Later, I was able to pinpoint when Motorin was enlisted, thanks to the unusually heavy FBI communications chatter we intercepted that day. It came from a group of surveillance cars operating near the office of the Novosti news agency, where Motorin worked. When he went downtown, the FBI followed him in force. We couldn’t figure out what prompted such interest in Motorin, so Dmitri Yakushkin asked him about it after he returned to the rezidentura. Motorin said he had no idea. Yakushkin advised him to be especially alert in the future and to inform the rezidentura about anything in the least bit suspicious.
That Motorin wasn’t brave enough to report the recruitment pitch against him eventually had tragic repercussions. The FBI and CIA began feeding him false information to convey to the rezidentura. His espionage continued until 1984, when he was rotated back to Moscow and demoted to section A, planting propaganda against the West. To throw off the Americans af
ter his arrest, he was ordered to call a woman with whom he’d had an affair in Washington and assure her everything was fine. The ploy deceived the CIA and FBI, which were no doubt anxious about his disappearance. It was the kind of suspicion-dispelling move we tried to make each time we arrested an American agent.

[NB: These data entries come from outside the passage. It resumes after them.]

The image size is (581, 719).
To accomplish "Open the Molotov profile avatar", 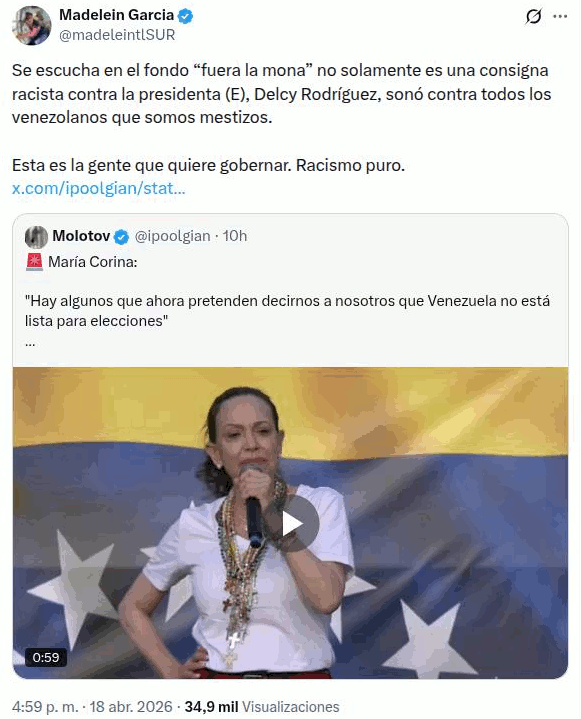I will 36,237.
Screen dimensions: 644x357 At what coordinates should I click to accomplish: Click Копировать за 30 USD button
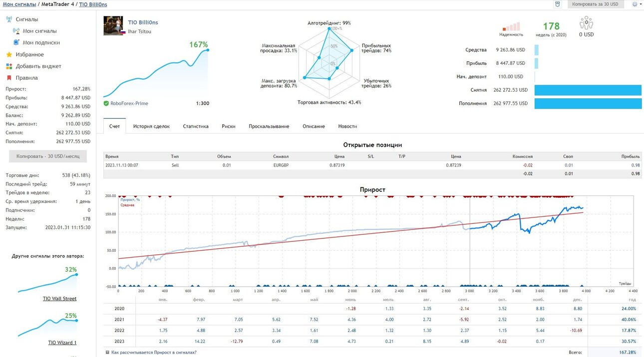(595, 4)
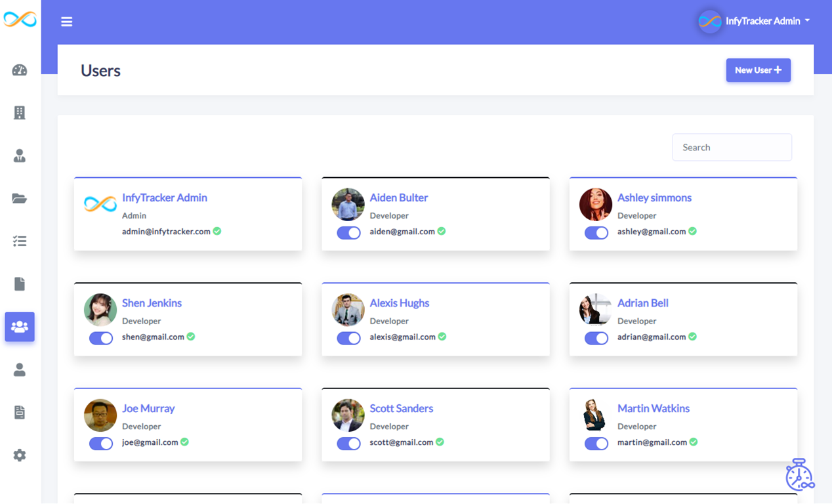View Shen Jenkins's profile photo
This screenshot has height=504, width=832.
(x=100, y=309)

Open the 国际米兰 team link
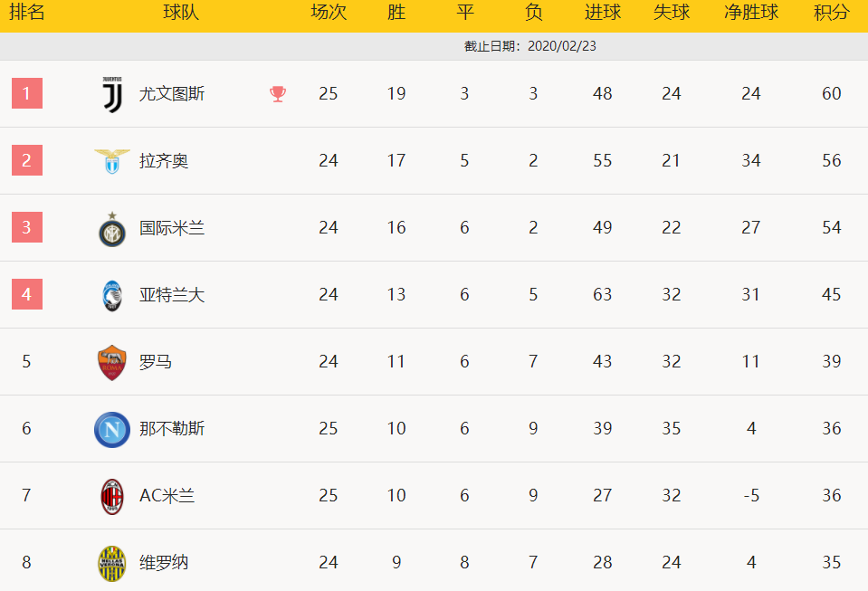click(x=172, y=228)
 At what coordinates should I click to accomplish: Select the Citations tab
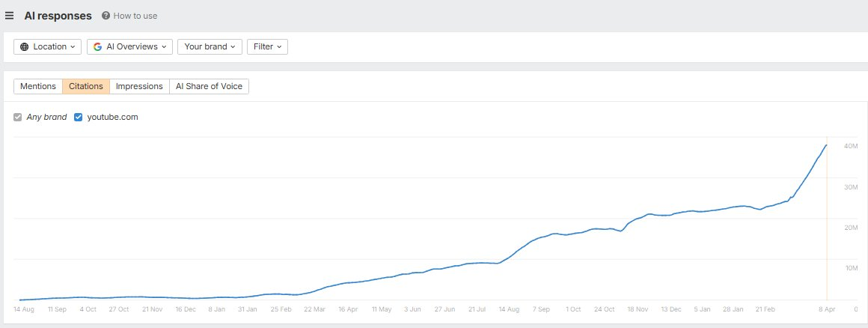click(x=86, y=86)
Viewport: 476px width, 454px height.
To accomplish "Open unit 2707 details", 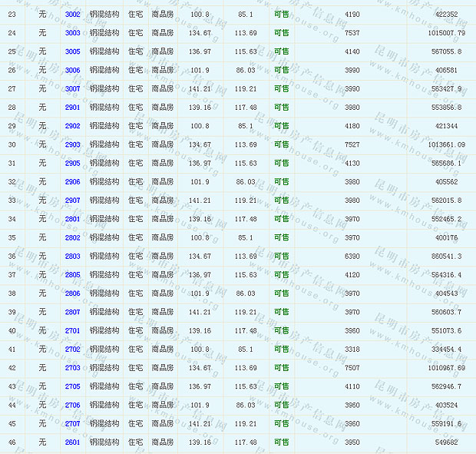I will tap(72, 423).
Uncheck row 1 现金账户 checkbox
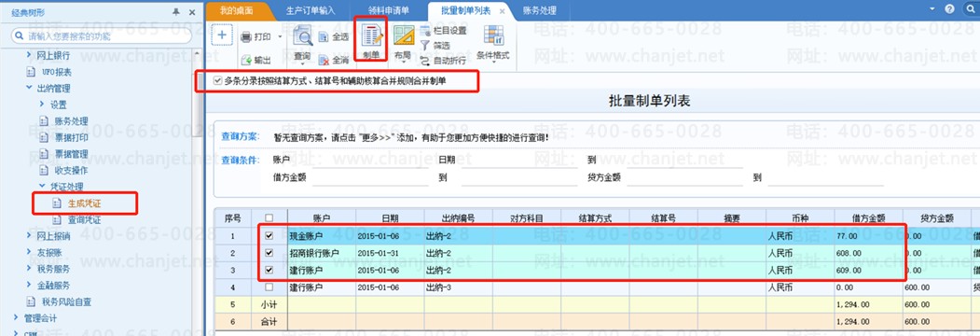This screenshot has width=980, height=336. point(269,236)
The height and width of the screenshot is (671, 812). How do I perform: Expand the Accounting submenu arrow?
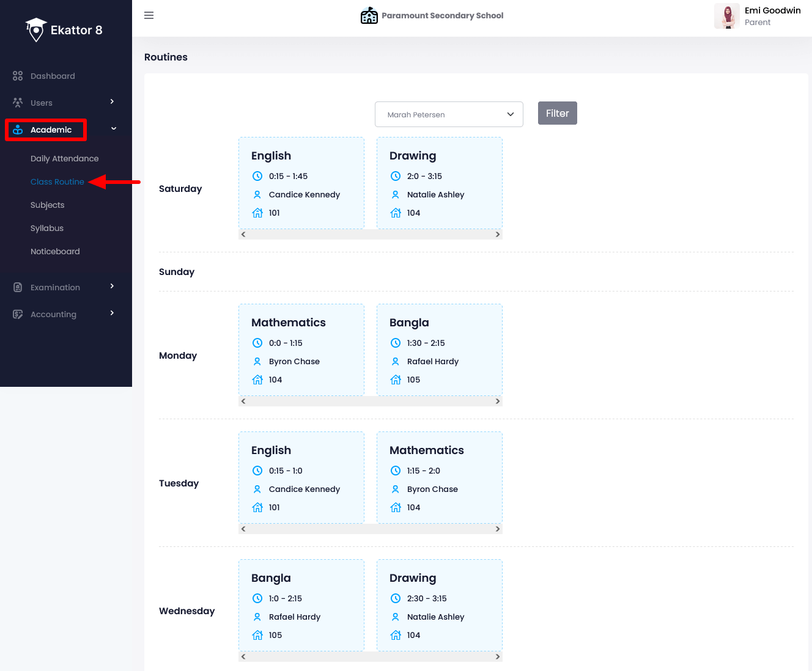tap(112, 313)
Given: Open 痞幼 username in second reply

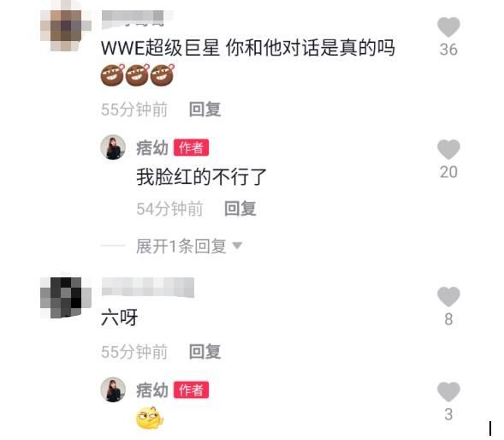Looking at the screenshot, I should click(152, 390).
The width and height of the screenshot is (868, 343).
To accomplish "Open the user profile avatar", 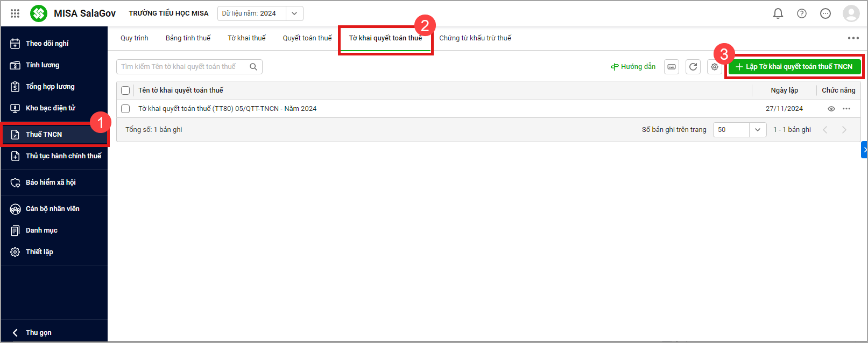I will pos(851,13).
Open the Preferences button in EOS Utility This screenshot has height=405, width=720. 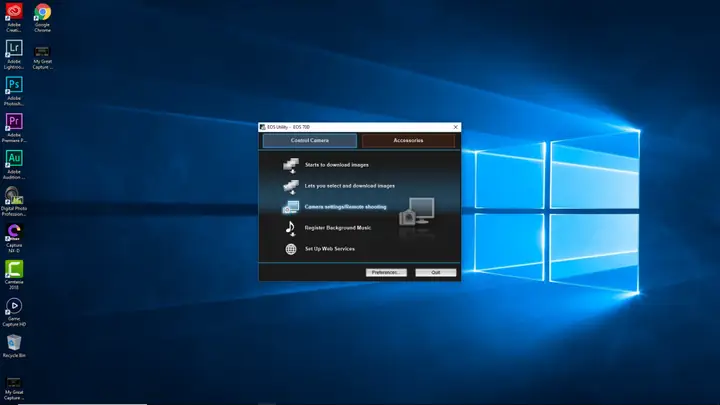point(386,272)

Colonel Leonid Polishchuk, another agent betrayed by Ames, became the subject of an ornate story fabricated by the SCD. When posted to Kathmandu, Nepal, in 1974, Polishchuk visited a casino and gambled away all the money allotted to him by the KGB. Stepping in, the CIA offered a loan to cover his losses before he was found out by his superiors. Polishchuk took the money and later agreed to spy in return. Before the end of his tour, the CIA (code-naming him WEIGH) trained and equipped him to spy from Moscow.8 But that was the last the CIA heard from him until he was assigned as a Line KR officer to Lagos, Nigeria, in February 1985. The CIA approached him again, and he resumed spying until he was exposed.
Polishchuk had long wanted to buy a Moscow apartment near his parents, and the SCD arranged for just such a place to become available. The CIA deposited the 20,000 rubles he’d need in a hollow rock in the capital, near the Severyanin railroad station. He was arrested on his arrival in Moscow. Meanwhile, a story was circulated inside the KGB and eventually leaked to the CIA and FBI: The Second and Seventh departments had stumbled on a great find while following a CIA officer. The KGB officers spotted the American loading a dead drop—the fake rock. They then waited patiently to see who came by to unload it. It was Polishchuk, of course. To embellish the account, he was said to have been drunk when arrested at the drop site. It was Martynov who first passed the information to the FBI, saying he’d heard the story from Androsov, who had just returned from a trip to Moscow.9
The Center didn’t net all the agents Ames betrayed. GRU Colonel Sergei Bokhan spied for the CIA for ten years, informing it of at least two attempts to sell us American military technology. Posted in Greece in the 1970s, Bokhan (code-named BLIZZARD) exposed CIA officer William Kampiles, who walked into the Soviet embassy offering to sell the manual for a U.S. spy satellite.10 In 1984, Bokhan informed the CIA that a Greek agent had sold the GRU plans for the Stinger missile.